On the footsteps of Triadin and its role in skeletal muscle

Abstract

Calcium is a crucial element for striated muscle function. As such, myoplasmic free Ca(2+) concentration is delicately regulated through the concerted action of multiple Ca(2+) pathways that relay excitation of the plasma membrane to the intracellular contractile machinery. In skeletal muscle, one of these major Ca(2+) pathways is Ca(2+) release from intracellular Ca(2+) stores through type-1 ryanodine receptor/Ca(2+) release channels (RyR1), which positions RyR1 in a strategic cross point to regulate Ca(2+) homeostasis. This major Ca(2+) traffic point appears to be highly sensitive to the intracellular environment, which senses through a plethora of chemical and protein-protein interactions. Among these modulators, perhaps one of the most elusive is Triadin, a muscle-specific protein that is involved in many crucial aspect of muscle function. This family of proteins mediates complex interactions with various Ca(2+) modulators and seems poised to be a relevant modulator of Ca(2+) signaling in cardiac and skeletal muscles. The purpose of this review is to examine the most recent evidence and current understanding of the role of Triadin in muscle function, in general, with particular emphasis on its contribution to Ca(2+) homeostasis.

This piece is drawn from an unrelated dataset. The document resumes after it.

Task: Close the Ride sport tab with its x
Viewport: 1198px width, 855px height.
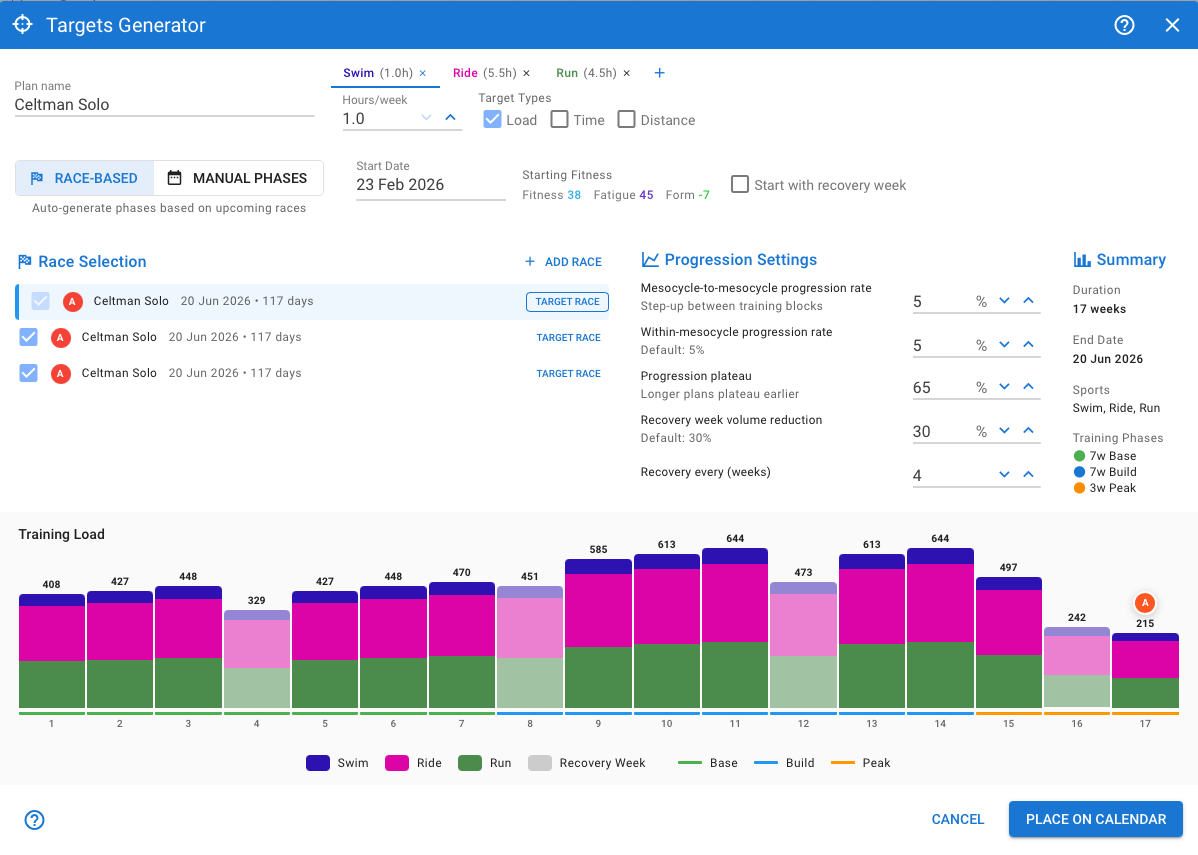Action: [x=526, y=73]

Keywords: Calcium release; Excitation-contraction coupling; FKBP12; Resting calcium; Ryanodine receptor; Triadin-null.

Figure 1

Genomic structure of mouse Trdn gene. A: Schematic representation of mouse Triadin cDNA structure within the context of the Triadin genomic locus according to the Mouse Genomic Informatics (MGI) gene model[60]; B: Splicing patterns of Triadin. Exons are shown as boxes and introns as lines. The exon splicing pattern that gives rise to the three cardiac Triadin isoforms currently cloned (MT1, MT2 and MT3) as well as the predicted full-length skeletal isoform (Trdn95) are indicated. Size and number of exon boxes in the genomic locus (blue) are not showed in actual scale.

Figure 2

Proposed model of Ca²⁺ regulation by Triadin in wild-type and Triadin-null skeletal muscle. Lack of Triadin binding to type-1 ryanodine receptor (RyR1) indirectly affects FKBP12/RyR1 interaction causing, on the one hand, an increase in RyR1 channel gating and, on the other hand, a weakening of the DHPRα_1S/RyR1 orthograde signaling. Dysregulation of RyR1 activity of Triadin-null cells leads to enhanced SR Ca²⁺ leakage and subsequent reduction in SR Ca²⁺ content. In addition, lack of Triadin expression activates Ca²⁺ entry pathways that are both store-dependent and store-independent (sensitive to TRPC/Orai-1 inhibitors). Ca²⁺ entry and SR Ca²⁺ leakage could contribute independently to elevate myoplasmic [Ca²⁺]_rest.